• _Task description_:
Repeat the full listing that follows, word for word.

• _Given information_:

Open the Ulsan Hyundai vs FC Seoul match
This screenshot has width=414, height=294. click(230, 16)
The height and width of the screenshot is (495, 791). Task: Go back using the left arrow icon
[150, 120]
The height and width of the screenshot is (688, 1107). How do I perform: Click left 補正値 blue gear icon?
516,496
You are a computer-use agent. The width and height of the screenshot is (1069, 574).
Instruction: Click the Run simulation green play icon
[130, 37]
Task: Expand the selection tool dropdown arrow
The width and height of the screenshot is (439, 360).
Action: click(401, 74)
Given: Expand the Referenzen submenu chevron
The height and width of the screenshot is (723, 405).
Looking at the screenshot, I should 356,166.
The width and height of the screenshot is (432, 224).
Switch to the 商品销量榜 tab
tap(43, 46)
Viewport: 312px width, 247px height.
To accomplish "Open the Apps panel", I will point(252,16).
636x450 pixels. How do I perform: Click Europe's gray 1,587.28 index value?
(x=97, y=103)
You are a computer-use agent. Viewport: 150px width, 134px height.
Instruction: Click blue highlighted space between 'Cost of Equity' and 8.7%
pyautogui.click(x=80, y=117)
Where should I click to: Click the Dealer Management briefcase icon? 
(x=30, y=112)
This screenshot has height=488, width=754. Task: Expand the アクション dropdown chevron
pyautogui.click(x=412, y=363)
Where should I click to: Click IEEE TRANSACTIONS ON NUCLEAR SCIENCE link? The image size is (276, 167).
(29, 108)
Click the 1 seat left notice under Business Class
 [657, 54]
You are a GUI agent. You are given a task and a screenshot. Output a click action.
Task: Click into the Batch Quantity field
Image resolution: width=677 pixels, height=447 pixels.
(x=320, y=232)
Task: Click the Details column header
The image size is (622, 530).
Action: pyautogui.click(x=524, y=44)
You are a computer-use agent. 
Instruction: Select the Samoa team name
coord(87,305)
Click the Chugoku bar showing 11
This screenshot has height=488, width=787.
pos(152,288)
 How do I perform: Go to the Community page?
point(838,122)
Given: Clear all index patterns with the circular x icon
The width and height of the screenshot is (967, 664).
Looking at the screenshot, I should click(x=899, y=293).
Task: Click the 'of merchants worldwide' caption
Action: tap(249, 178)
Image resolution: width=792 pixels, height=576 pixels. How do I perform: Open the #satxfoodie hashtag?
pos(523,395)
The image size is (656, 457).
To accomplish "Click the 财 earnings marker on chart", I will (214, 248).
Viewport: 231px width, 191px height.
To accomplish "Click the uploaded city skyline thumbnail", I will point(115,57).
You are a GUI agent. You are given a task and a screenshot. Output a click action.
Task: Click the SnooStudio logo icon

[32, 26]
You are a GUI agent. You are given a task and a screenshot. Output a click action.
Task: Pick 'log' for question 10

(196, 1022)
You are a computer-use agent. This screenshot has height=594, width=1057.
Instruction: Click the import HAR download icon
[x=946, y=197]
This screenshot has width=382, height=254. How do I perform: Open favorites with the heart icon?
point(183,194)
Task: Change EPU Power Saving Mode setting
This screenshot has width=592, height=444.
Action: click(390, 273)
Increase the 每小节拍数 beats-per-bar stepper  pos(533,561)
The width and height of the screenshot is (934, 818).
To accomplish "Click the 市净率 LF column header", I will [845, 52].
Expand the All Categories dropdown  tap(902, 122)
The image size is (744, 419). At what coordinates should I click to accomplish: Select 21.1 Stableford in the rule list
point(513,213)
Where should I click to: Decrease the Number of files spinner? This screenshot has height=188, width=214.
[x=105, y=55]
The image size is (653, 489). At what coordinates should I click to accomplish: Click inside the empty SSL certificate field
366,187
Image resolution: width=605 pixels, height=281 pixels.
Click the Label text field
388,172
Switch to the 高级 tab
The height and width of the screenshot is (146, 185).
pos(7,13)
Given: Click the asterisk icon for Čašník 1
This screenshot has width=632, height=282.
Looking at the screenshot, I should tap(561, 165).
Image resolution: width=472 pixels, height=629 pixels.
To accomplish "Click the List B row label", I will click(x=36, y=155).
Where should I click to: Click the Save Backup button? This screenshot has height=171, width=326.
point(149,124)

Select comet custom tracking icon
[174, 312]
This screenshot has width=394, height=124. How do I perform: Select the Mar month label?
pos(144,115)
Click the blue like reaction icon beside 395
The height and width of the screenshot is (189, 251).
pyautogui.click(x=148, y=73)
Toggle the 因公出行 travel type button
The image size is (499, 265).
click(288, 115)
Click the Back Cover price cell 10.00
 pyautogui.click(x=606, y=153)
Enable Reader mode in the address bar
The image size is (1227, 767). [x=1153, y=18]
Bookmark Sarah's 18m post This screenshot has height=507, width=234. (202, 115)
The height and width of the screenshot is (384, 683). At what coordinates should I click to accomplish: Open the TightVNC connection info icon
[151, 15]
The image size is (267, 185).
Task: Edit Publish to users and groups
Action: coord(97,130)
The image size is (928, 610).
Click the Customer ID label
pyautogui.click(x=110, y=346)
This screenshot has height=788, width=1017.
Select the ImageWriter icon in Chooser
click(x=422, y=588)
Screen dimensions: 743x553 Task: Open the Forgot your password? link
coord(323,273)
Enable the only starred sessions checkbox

• _Response to the exercise_:
Open the Ulsan Hyundai vs FC Seoul match
This screenshot has width=414, height=294. click(230, 16)
The height and width of the screenshot is (495, 791). Task: Go back using the left arrow icon
[150, 120]
The height and width of the screenshot is (688, 1107). How do I perform: Click left 補正値 blue gear icon?
516,496
You are a computer-use agent. The width and height of the screenshot is (1069, 574).
Instruction: Click the Run simulation green play icon
[130, 37]
Task: Expand the selection tool dropdown arrow
The width and height of the screenshot is (439, 360).
Action: click(401, 74)
Given: Expand the Referenzen submenu chevron
The height and width of the screenshot is (723, 405).
Looking at the screenshot, I should 356,166.
The width and height of the screenshot is (432, 224).
Switch to the 商品销量榜 tab
tap(43, 46)
Viewport: 312px width, 247px height.
To accomplish "Open the Apps panel", I will point(252,16).
636x450 pixels. How do I perform: Click Europe's gray 1,587.28 index value?
(x=97, y=103)
You are a computer-use agent. Viewport: 150px width, 134px height.
Instruction: Click blue highlighted space between 'Cost of Equity' and 8.7%
pyautogui.click(x=80, y=117)
Where should I click to: Click the Dealer Management briefcase icon? 
(x=30, y=112)
This screenshot has height=488, width=754. Task: Expand the アクション dropdown chevron
pyautogui.click(x=412, y=363)
Where should I click to: Click IEEE TRANSACTIONS ON NUCLEAR SCIENCE link? The image size is (276, 167).
(29, 108)
Click the 1 seat left notice under Business Class
 [657, 54]
You are a GUI agent. You are given a task and a screenshot. Output a click action.
Task: Click into the Batch Quantity field
Image resolution: width=677 pixels, height=447 pixels.
(x=320, y=232)
Task: Click the Details column header
The image size is (622, 530).
Action: pyautogui.click(x=524, y=44)
You are a computer-use agent. 
Instruction: Select the Samoa team name
coord(87,305)
Click the Chugoku bar showing 11
This screenshot has height=488, width=787.
pos(152,288)
 How do I perform: Go to the Community page?
point(838,122)
Given: Clear all index patterns with the circular x icon
The width and height of the screenshot is (967, 664).
Looking at the screenshot, I should click(x=899, y=293).
Task: Click the 'of merchants worldwide' caption
Action: tap(249, 178)
Image resolution: width=792 pixels, height=576 pixels. How do I perform: Open the #satxfoodie hashtag?
pos(523,395)
The image size is (656, 457).
To accomplish "Click the 财 earnings marker on chart", I will (214, 248).
Viewport: 231px width, 191px height.
To accomplish "Click the uploaded city skyline thumbnail", I will point(115,57).
You are a GUI agent. You are given a task and a screenshot. Output a click action.
Task: Click the SnooStudio logo icon

[32, 26]
You are a GUI agent. You are given a task and a screenshot. Output a click action.
Task: Pick 'log' for question 10

(196, 1022)
You are a computer-use agent. This screenshot has height=594, width=1057.
Instruction: Click the import HAR download icon
[x=946, y=197]
This screenshot has width=382, height=254. How do I perform: Open favorites with the heart icon?
point(183,194)
Task: Change EPU Power Saving Mode setting
This screenshot has width=592, height=444.
Action: click(390, 273)
Increase the 每小节拍数 beats-per-bar stepper  pos(533,561)
The width and height of the screenshot is (934, 818).
To accomplish "Click the 市净率 LF column header", I will [845, 52].
Expand the All Categories dropdown  tap(902, 122)
The image size is (744, 419). At what coordinates should I click to accomplish: Select 21.1 Stableford in the rule list
point(513,213)
Where should I click to: Decrease the Number of files spinner? This screenshot has height=188, width=214.
[x=105, y=55]
The image size is (653, 489). At what coordinates should I click to accomplish: Click inside the empty SSL certificate field
366,187
Image resolution: width=605 pixels, height=281 pixels.
Click the Label text field
388,172
Switch to the 高级 tab
The height and width of the screenshot is (146, 185).
pos(7,13)
Given: Click the asterisk icon for Čašník 1
This screenshot has width=632, height=282.
Looking at the screenshot, I should tap(561, 165).
Image resolution: width=472 pixels, height=629 pixels.
To accomplish "Click the List B row label", I will click(x=36, y=155).
Where should I click to: Click the Save Backup button? This screenshot has height=171, width=326.
point(149,124)

Select comet custom tracking icon
[174, 312]
This screenshot has width=394, height=124. How do I perform: Select the Mar month label?
pos(144,115)
Click the blue like reaction icon beside 395
The height and width of the screenshot is (189, 251).
pyautogui.click(x=148, y=73)
Toggle the 因公出行 travel type button
The image size is (499, 265).
click(288, 115)
Click the Back Cover price cell 10.00
 pyautogui.click(x=606, y=153)
Enable Reader mode in the address bar
The image size is (1227, 767). [x=1153, y=18]
Bookmark Sarah's 18m post This screenshot has height=507, width=234. (202, 115)
The height and width of the screenshot is (384, 683). At what coordinates should I click to accomplish: Open the TightVNC connection info icon
[151, 15]
The image size is (267, 185).
Task: Edit Publish to users and groups
Action: coord(97,130)
The image size is (928, 610).
Click the Customer ID label
pyautogui.click(x=110, y=346)
This screenshot has height=788, width=1017.
Select the ImageWriter icon in Chooser
click(x=422, y=588)
Screen dimensions: 743x553 Task: Open the Forgot your password? link
coord(323,273)
Enable the only starred sessions checkbox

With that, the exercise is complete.